Short exercise 1 -> Write out the entries below from their start through the line containing "Action: click(x=62, y=603)", both ends included, leaving out the pictures.

Excerpt ->
********************

I was able to capture this today while it was happening. The capture is
for about 100 seconds. I took a look at it in wireshark and to me it
appears like the #2 situation you were describing.

If you would like to confirm that I've uploaded the pcap file here:

https://www.dropbox.com/s/pdhwj5z5tz7iwou/out.pcap.20150403

I will continue running some tests and trying to gather as much data as
I can.

Rick Macklem

unread,

Apr 14, 2015, 8:36:45 PM4/14/15

to

Well, I took a look, but I'll admit I couldn't figure out much from it.
It appears that the TCP connection is in a pretty degraded state.
- FreeBSD is sending a whole bunch of TCP segments with 164bytes of
data (that appears to be the same for each one, but I didn't look at
them closely). Each of them has a Window size == 0 (PUSH + ACK).
--> Linux responds with an ACK and no data (which makes sense because
of the 0 length Window)
eventually FreeBSD does open up the Window after something like 1200 of the
above TCP segments.
--> It is possible that all these segments are RPC replies to similar
requests, but Wireshark just think they're all RPC continuations
and doesn't recognize an RPC message. (I couldn't be bothered to
try and decode one manually.)

One thing I see is that the Linux window size is 24576. If TSO is
enabled in FreeBSD's net device, you might try disabling TSO, in
case it is sending too much or somehow getting confused.

Other than that, I think it would take a packet capture just when
the trouble starts to try and figure out how things get messed up.

I'm not good enough w.r.t. TCP to have any idea what might be
happening. Maybe someone conversant with TCP can look at the trace?

rick

********************

Entries provided ->
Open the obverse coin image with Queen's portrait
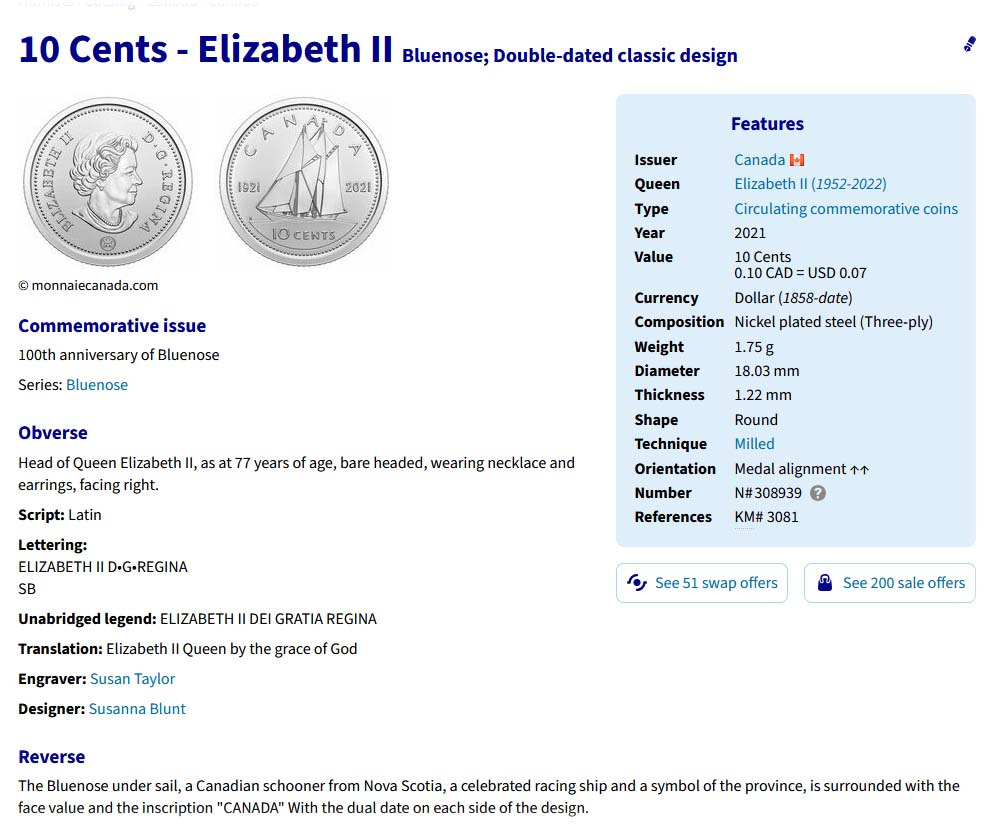The height and width of the screenshot is (830, 992). pyautogui.click(x=107, y=182)
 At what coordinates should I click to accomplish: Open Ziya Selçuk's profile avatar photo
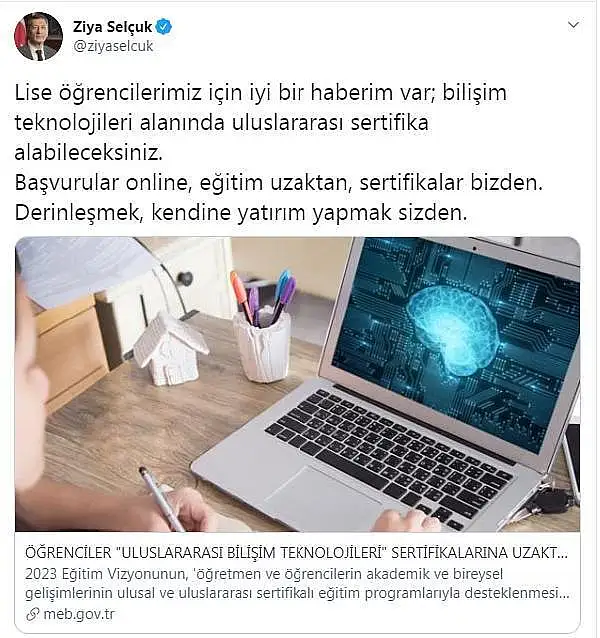pos(39,37)
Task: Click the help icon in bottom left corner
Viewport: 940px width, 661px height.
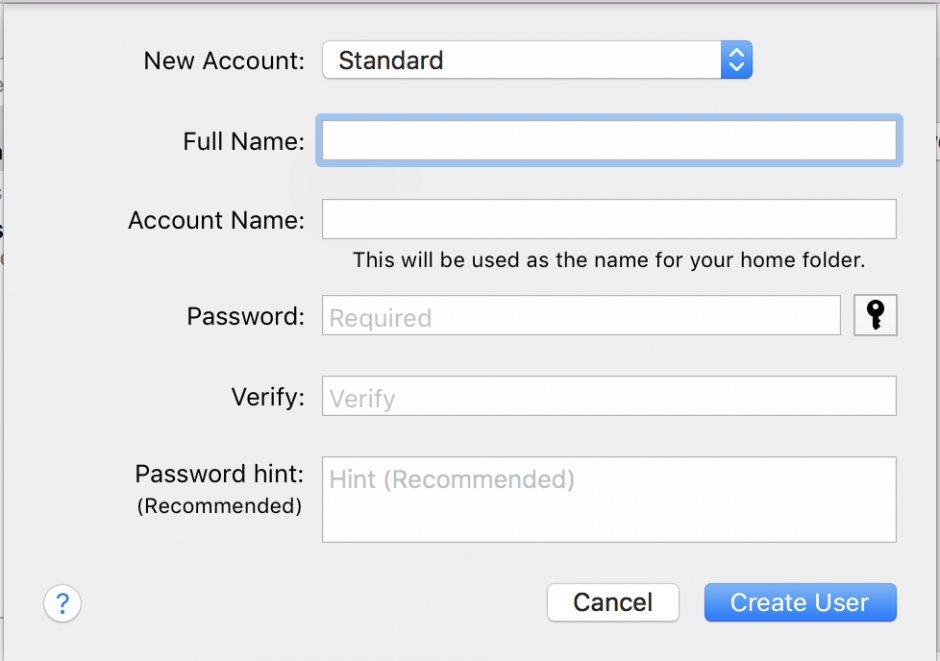Action: click(x=62, y=603)
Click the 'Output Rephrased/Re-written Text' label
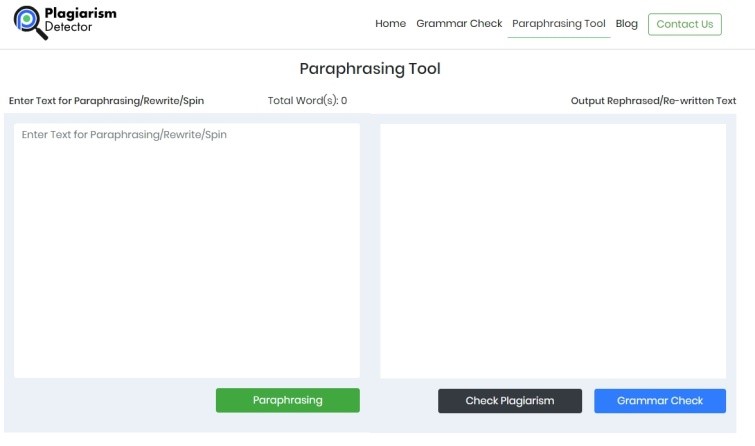 (x=653, y=101)
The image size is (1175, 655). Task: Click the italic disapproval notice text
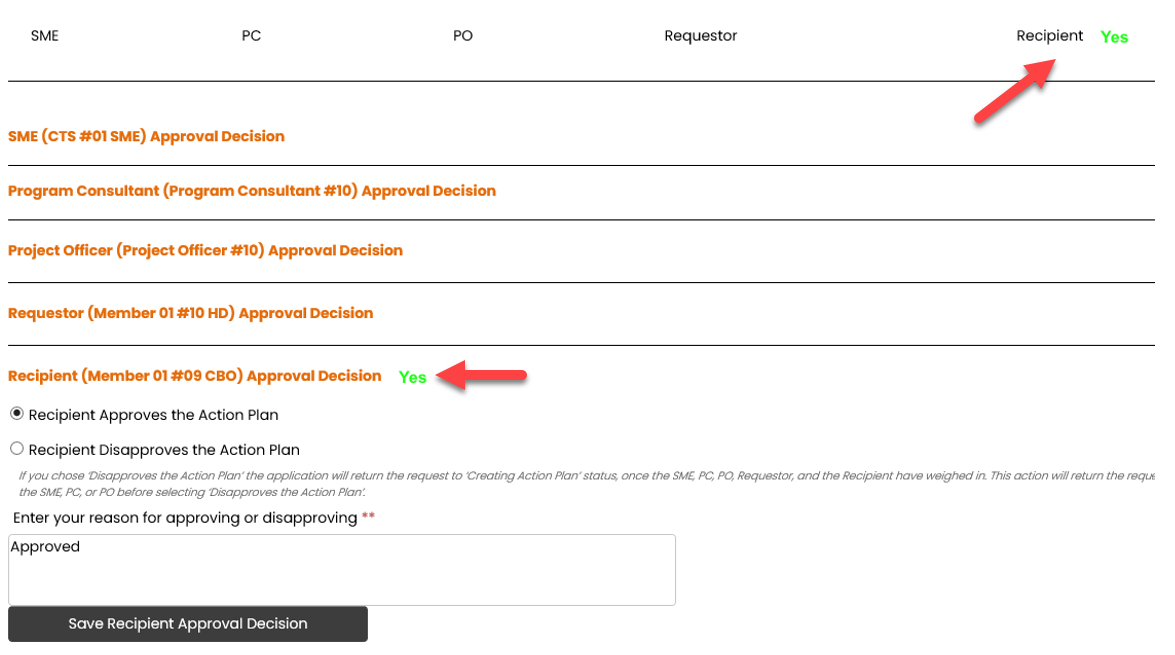(587, 484)
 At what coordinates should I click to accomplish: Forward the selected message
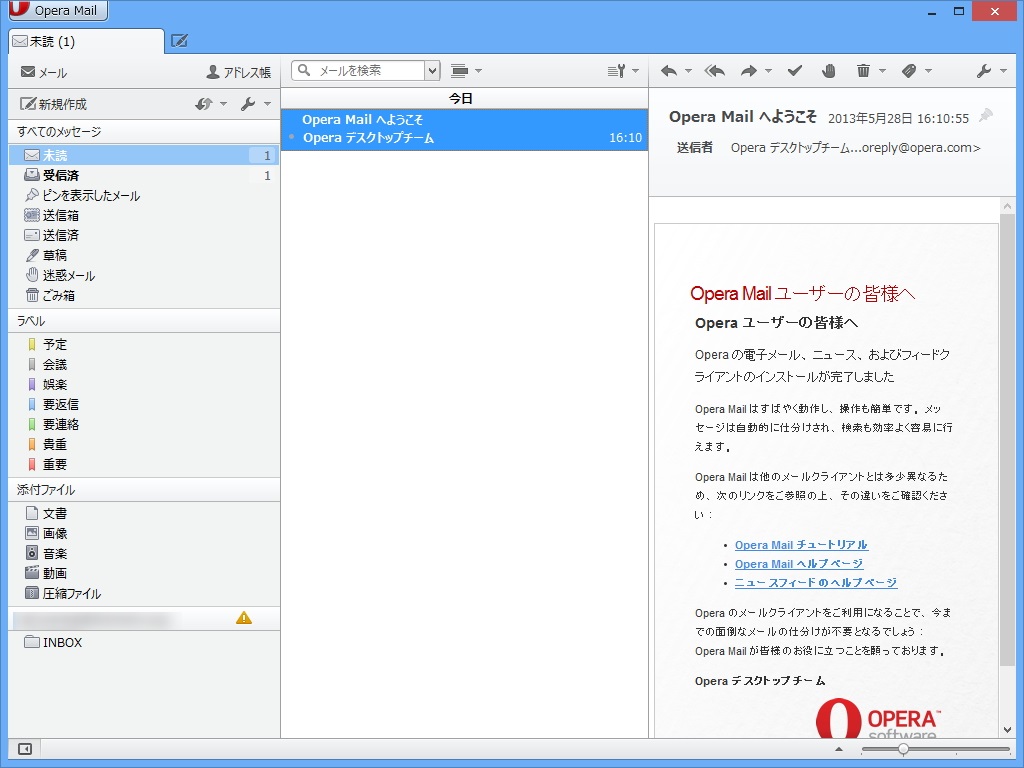coord(748,71)
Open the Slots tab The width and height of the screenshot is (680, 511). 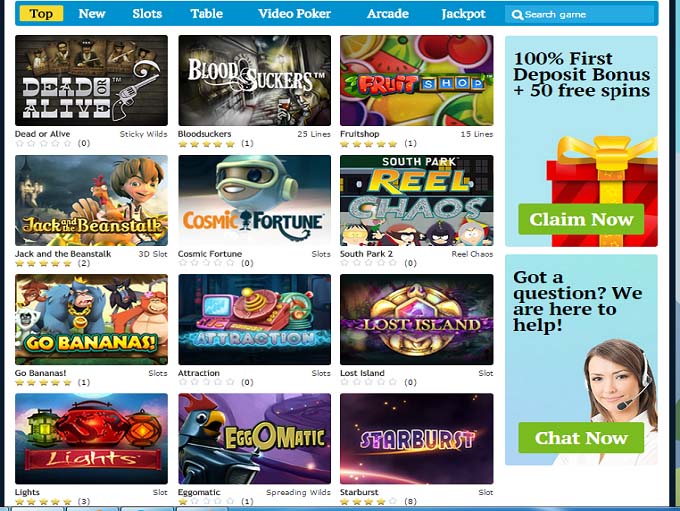(147, 13)
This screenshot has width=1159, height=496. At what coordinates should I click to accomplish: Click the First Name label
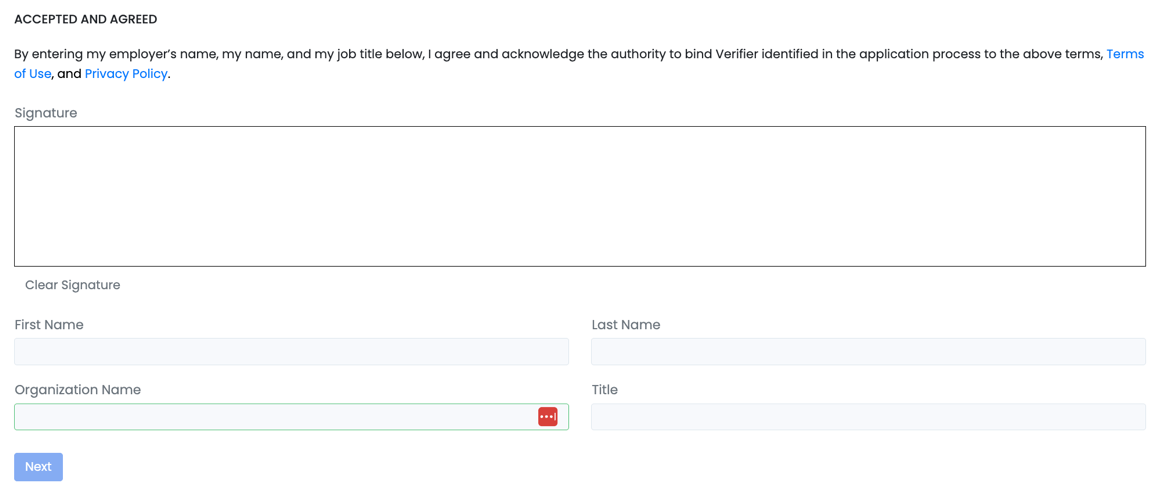pyautogui.click(x=49, y=325)
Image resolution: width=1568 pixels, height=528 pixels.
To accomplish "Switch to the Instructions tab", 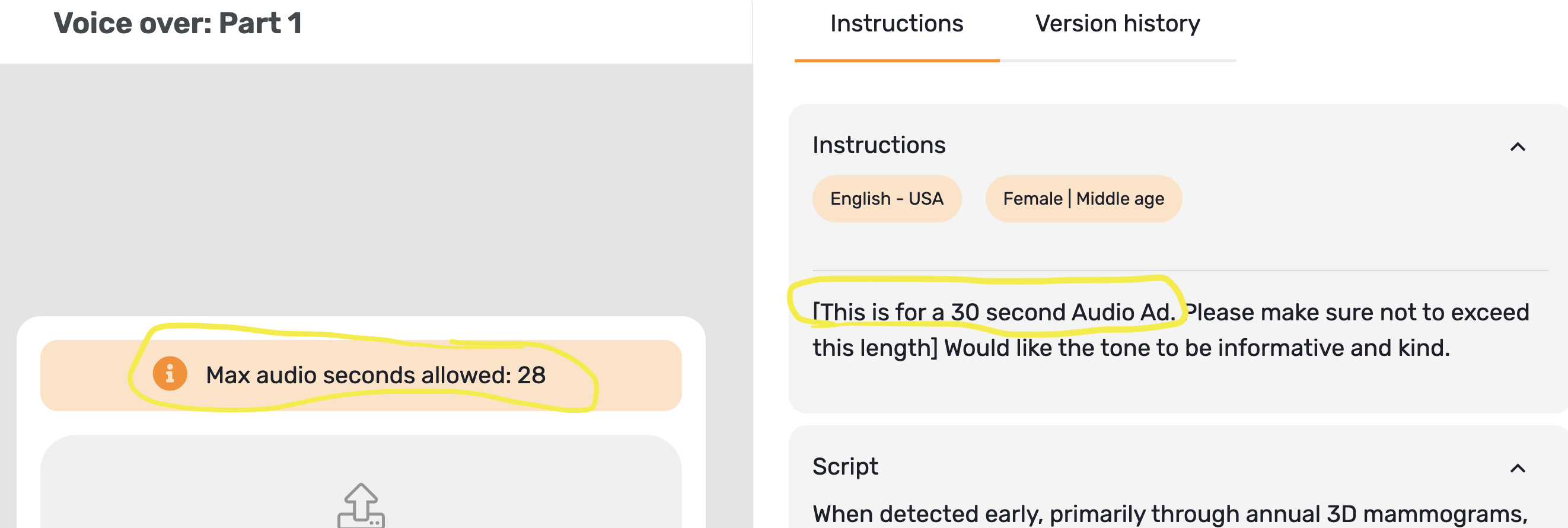I will [896, 24].
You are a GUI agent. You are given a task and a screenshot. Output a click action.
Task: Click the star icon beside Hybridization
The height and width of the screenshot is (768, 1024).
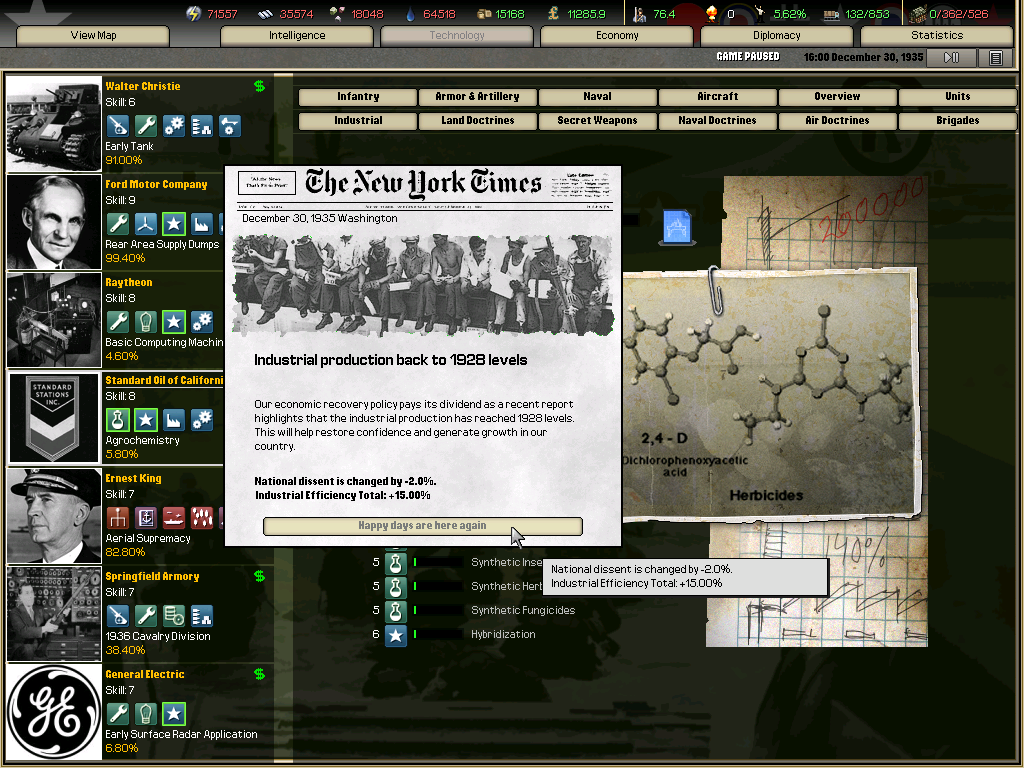click(x=396, y=634)
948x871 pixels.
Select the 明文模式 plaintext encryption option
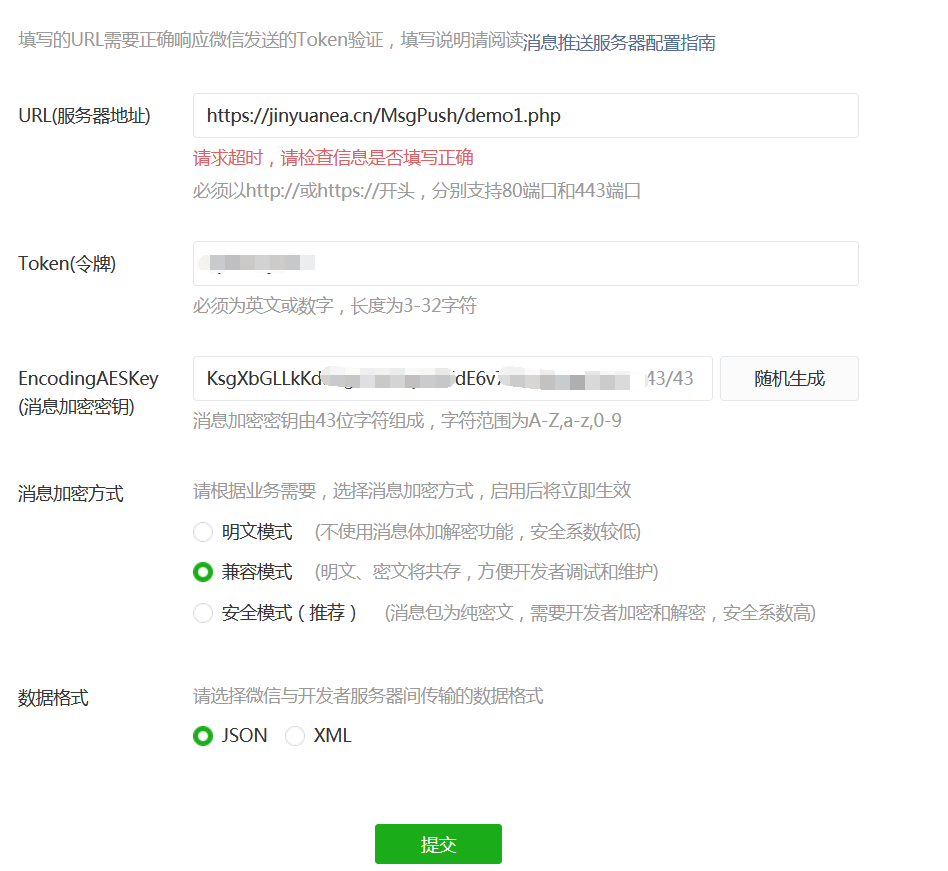tap(204, 531)
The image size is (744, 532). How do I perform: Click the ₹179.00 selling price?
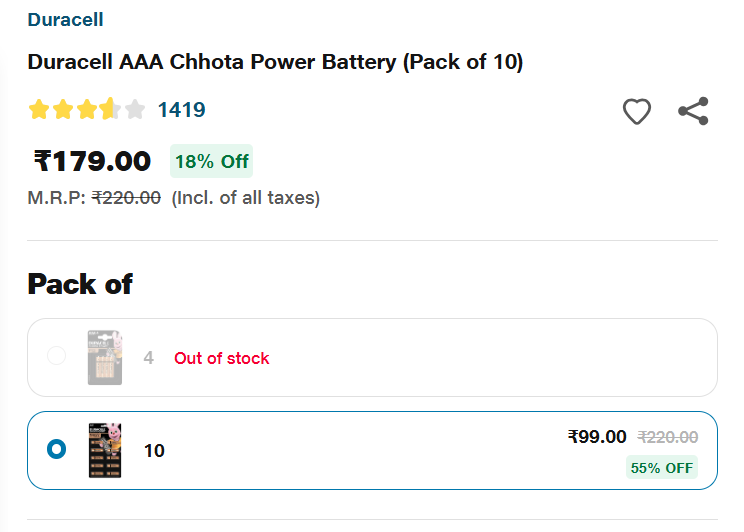coord(92,161)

********************

Short exercise 2 -> In the forum thread excerpt, what Linux window size is reported?

Exercise result 1 ->
Open the obverse coin image with Queen's portrait
The height and width of the screenshot is (830, 992). pyautogui.click(x=107, y=182)
 At what coordinates should I click to accomplish: Open Ziya Selçuk's profile avatar photo
pos(39,37)
Task: Click the help icon in bottom left corner
Viewport: 940px width, 661px height.
Action: click(x=62, y=603)

Exercise result 2 -> 24576